В следующую пятницу мы с Элоизой встретились, чтобы пойти в кондитерскую. В то утро она не была ни десятилетней, ни графиней Акуиднека и прилежащих островов. Она была во всем белом, но не в теннисном белом, а в белом как снег. Она была другая - не Джульетта, не Виола, не Беатриче - может быть, Имогена, может быть, Изабелла. Она не взяла меня за руку, но не оставила сомнений, что мы настоящие друзья. Она шла потупясь. Мы сели, как обычно, за дальний столик. Элоиза сказала:
- Сегодня я выпью чаю.
Я заказал ей чаю, а себе кофе. Но молчать с Элоизой было так же приятно, как разговаривать. Я предоставил выбор ей.
- Вчера вечером гостей не было. За столом Чарльз отстранил Марио и сам подал маме стул. Он поцеловал ее в лоб. - Она посмотрела на меня со значительной улыбкой. - А когда он сел, то сказал: "Папа, расскажите мне про вашего отца и мать и про свое детство".
- Элоиза!
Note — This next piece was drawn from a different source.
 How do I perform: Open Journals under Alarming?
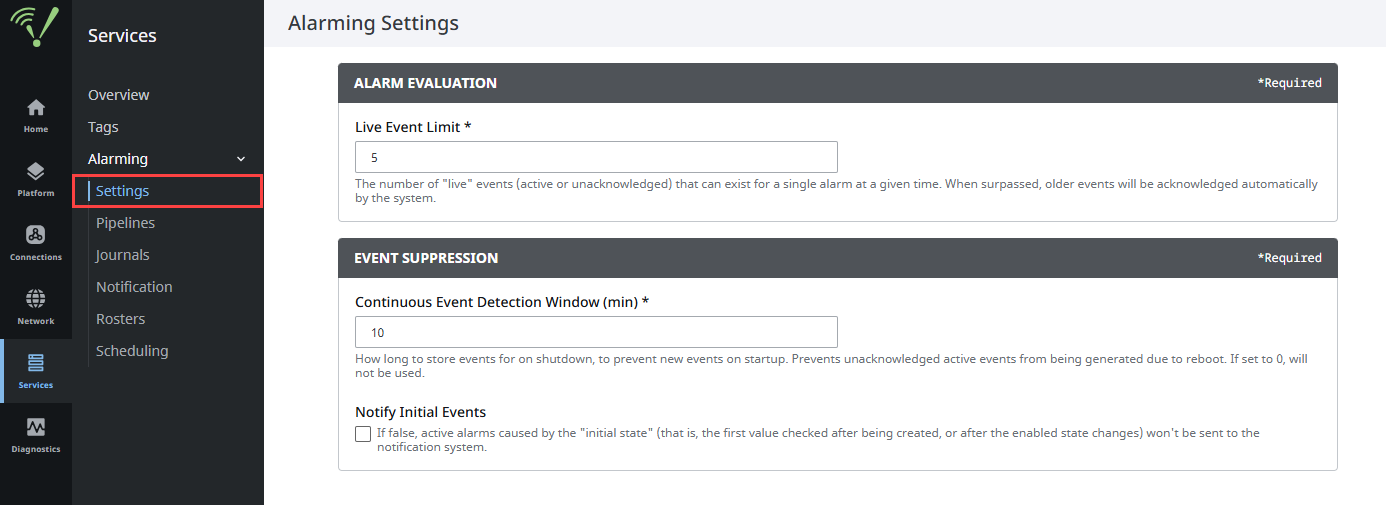pyautogui.click(x=123, y=255)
А вы уже собирались поговорить с ними об эскимосах?
- Нет, я собиралась расспрашивать их о Фенвиках и Коноверах.
Мы оба рассмеялись.
- Элоиза, вы ангельское дитя!
Она посмотрела на меня с удивлением.
- Почему вы так сказали?
- Просто с языка сорвалось.
Несколько минут мы молча пили чай и кофе, потом я спросил:
- Элоиза, какой вам представляется ваша будущая жизнь?
Она опять посмотрела на меня с удивлением.
- Вы сегодня очень странный, мистер Норт.
- Нисколько. Все тот же старый друг.
Она на мгновение задумалась, потом сказала:
- Я отвечу на ваш вопрос. Но вы должны обещать, что никому об этом не скажете.
- Обещаю, Элоиза.
Она положила руки на стол и, глядя мне в глаза, сказала:
- Я хочу уйти в монастырь, стать монахиней.
Я чуть не задохнулся.
Она ответила на мой безмолвный вопрос:
- Я так благодарна Богу за папу и маму… и брата, за солнце, и море, и за Ньюпорт, и я хочу посвятить жизнь Ему. Он покажет мне, что делать.
Я смотрел на нее так же серьезно, как она на меня.
- Элоиза, я и по отцовской, и по материнской линии - неисправимый протестант. Извините меня за этот вопрос, но разве нельзя выразить благодарность Богу, оставшись в миру?
- Я так люблю папу с мамой… так люблю Чарльза, что, чувствую, эта любовь помешает мне любить Бога. Я хочу любить Его больше всех и хочу любить всех на свете так же сильно, как мою семью. Я их слишком люблю.
И по щекам ее потекли слезы.
Я не шевелился.
- Отец Уолш знает. Он говорит, что надо подождать; надо ждать три года. Мистер Норт, это наша последняя встреча здесь. Я учусь молиться, и где бы я теперь ни была, я буду молиться за папу, за маму, за Чарльза и за вас и, - она показала на посетителей кондитерской, - за всех божьих детей, кого смогу сохранить в сердце и в памяти.
До конца лета наши пути часто пересекались. Она отучала себя от любви к семье - и разумеется, от дружбы - для того, чтобы объять всех разом в великой жертве, которой я не мог понять.